By Ali A. Jenabzadeh

Public in Pakistan don’t want the U.S. bases in their territory: journalist

August 6, 2021 - 11:12

TEHRAN – A Pakistani journalist says the public in his country oppose hosting U.S. bases.

“Public in Pakistan doesn’t want the U.S. bases here,” Imdad Hussain tells the Tehran Times.

The experience of Pakistan as a country that collaborated with former U.S. President George W. Bush to invade Afghanistan proved costly. The extremists took the cooperation as a pretext to do many terrorist activities. 

“After that Pakistan was dragged into regional conflicts and the result was long and massive terror acts in Pakistan which is no secret,” Hussain laments.

Prime Minister Imran Khan has ruled out hosting American bases in Pakistan for military action in Afghanistan, fearing it might lead to his country being "targeted in revenge attacks" by the Taliban.

In an opinion piece in The Washington Post ahead of U.S. President Joe Biden's meeting with top Afghan leaders at the White House last month, Khan also questioned the efficacy of such U.S. bases in Pakistan.

 “Extremist elements found a pretext to launch a war against Pakistan.  Finally, since long PTI chief Imran Khan was opposing such arrangements and he has been telling his voters to not go into wars for others,” the journalist explains.
Following is the text of the interview:

Q: What are the repercussions of U.S. withdrawal from Afghanistan?
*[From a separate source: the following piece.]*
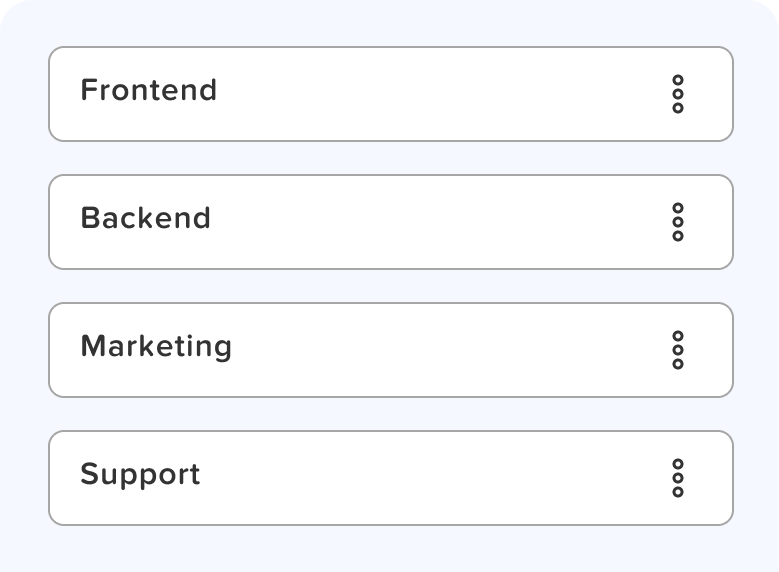This screenshot has height=572, width=779.
Task: Open the Marketing three-dot options menu
Action: click(x=678, y=350)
A: Obviously it immediately created a mess in Afghanistan, and also some misunderstanding among regional countries as basing games among Pakistan, Afghanistan and India.  Announcing the deadline for withdrawal boosted the Taliban’s morale that can encourage them to set inflexible demands while negotiating peace with Kabul. The immediate withdrawal has triggered uncertainty and there are concerns that such a situation could prolong instability in the country and the region.  

Q:  Pakistan’s prime minister has said his country won’t host American bases. What are the main reasons for such a policy shift while Pakistan collaborated with the Bush administration to fight the Taliban and al-Qaeda when the U.S. invaded Afghanistan in 2001?

A: Pakistan has shifted its policies from geo-strategic into geo-economics that is what the regional countries including Kabul do not understand. For Pakistan geopolitics bears no fruit now. No group in Afghanistan is important for Pakistan. Stability and peace are important for it. It wants access to Central Asia and beyond now, it needs routes through Afghanistan and hence all groups or all Afghans are important for Pakistan now. Islamabad wants to not go against anyone in Afghanistan to encourage local cooperation for its project. And the American bases mean the beginning of new controversy at home and abroad. 

Nevertheless, as far as the statement of Imran Khan is concerned, it is controversial.  

 First of all, there is no evidence that the U.S. has made any such request and secondly the prime minister might have said it for political scoring. Yet at the moment there is a government in Pakistan that cannot afford to go against public opinion. The public in Pakistan doesn’t want the U.S. bases here. 

But the experience of Pakistan with such arrangements (as you mentioned cooperation with the Bush administration when Pakistan was being ruled by a military ruler) is not a good one. After that Pakistan was dragged into regional conflicts and the result was long and massive terror acts in Pakistan which is no secret. Extremist elements found a pretext to launch a war against Pakistan.  Finally, since long PTI chief Imran Khan was opposing such arrangements and he has been telling his voters to not go into wars for others. If he doesn’t say things like “absolutely not” then he might lose voters forever.    

Q: Many are concerned about the exacerbation of violence in Afghanistan after the U.S. withdrawal. Do you think that the Taliban have changed after 20 years of war?
A: The first change should be anti-militancy, they were fighting against their people in the 1990s and they are doing so now. So what has changed? A change would be evident if they shun fight against their own people or Kabul and come to negotiate a settlement in a non-violent way. 

 And even if they want to change something inside their country then they must do it by convincing people instead of imposing something on them. If the will or factor of imposition is still there then nothing has changed. There is a difference between jihad against aggressor and jihad for change and that is why that jihad took many forms and manifestations like jihad bil saif or jihad bil lisan or pen.   

Q: What are the main opportunities for collaboration between Tehran and Islamabad to restore peace in Afghanistan?

A: Fortunately, there is strategic convergence between the two countries. Both of them want stability in Afghanistan and then interconnectivity through the country for economic prosperity.
Tehran has some influence over the Taliban and also over Kabul. They enjoy good relations.  So they can collaborate for convincing Taliban for talks, they can also take part in the economic development of Afghanistan and economic assistance as well.  

Q: Do you think superpowers like China may put themselves at a risk and get involved in the Afghanistan conflict?
A: If the involvement is for peace and development then the risk would not be real. But powers with some political agenda when come to Afghanistan they get entangled in regional conflict that can also involve players beyond the region.